### Tarefas a realizar
**1)** Responda, com base no texto sobre a dignidade humana:
(a) Em que comemoração foi proferido o discurso de Lídia Jorge?
(b) Que duas obras da autora são destacadas?
(c) Que emoções negativas motivam a clivagem entre "nativos" e "imigrantes"?
**2)** Transcreva do texto sobre a dignidade humana o trecho que começa em "O discurso de" e segue até "do ser humano.".

### Excerto da página
━━━━━━━━
A opinião de ...

Da Dignidade Humana

O discurso de Lídia Jorge na Comemoração de Dia de Portugal, de Camões e das Comunidades, para além de marcar a posição pessoal, universalista e humanista da autora, bem vincada na sua obra, sobretudo em A Costa dos Murmúrios e Misericórdia, levanta duas questões distintas e opostas. Destaco um aspeto, somente. De um lado, os defensores de um humanismo personalista, baseado na noção de pessoa e de liberdade; de outro, a clivagem separadora entre “nativos” e “imigrantes”, motivada por emoções negativas, como o medo e a aversão. Ou seja, ‘pureza’ ou ‘impureza’ do ser humano.
Respigo algumas ideias para lembrar o que refere o pensamento social sobre a expressão “dignidade humana”.
━━━━━━━━
### Material fornecido
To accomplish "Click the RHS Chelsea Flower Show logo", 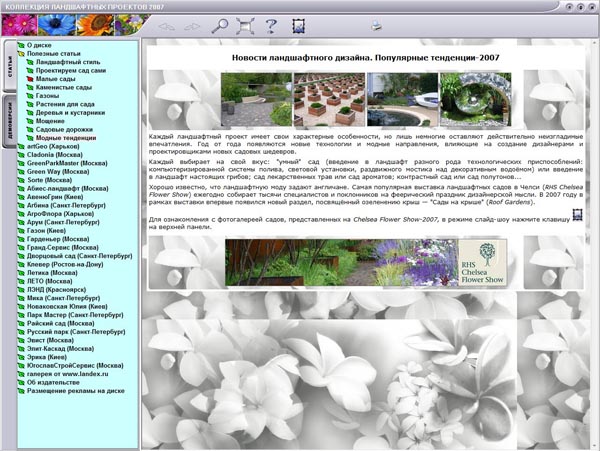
━━━━━━━━
### Respostas por ordem
**1)**
(a) Na Comemoração do Dia de Portugal, de Camões e das Comunidades.
(b) A Costa dos Murmúrios e Misericórdia.
(c) O medo e a aversão.

**2)**
O discurso de Lídia Jorge na Comemoração de Dia de Portugal, de Camões e das Comunidades, para além de marcar a posição pessoal, universalista e humanista da autora, bem vincada na sua obra, sobretudo em A Costa dos Murmúrios e Misericórdia, levanta duas questões distintas e opostas. Destaco um aspeto, somente. De um lado, os defensores de um humanismo personalista, baseado na noção de pessoa e de liberdade; de outro, a clivagem separadora entre “nativos” e “imigrantes”, motivada por emoções negativas, como o medo e a aversão. Ou seja, ‘pureza’ ou ‘impureza’ do ser humano.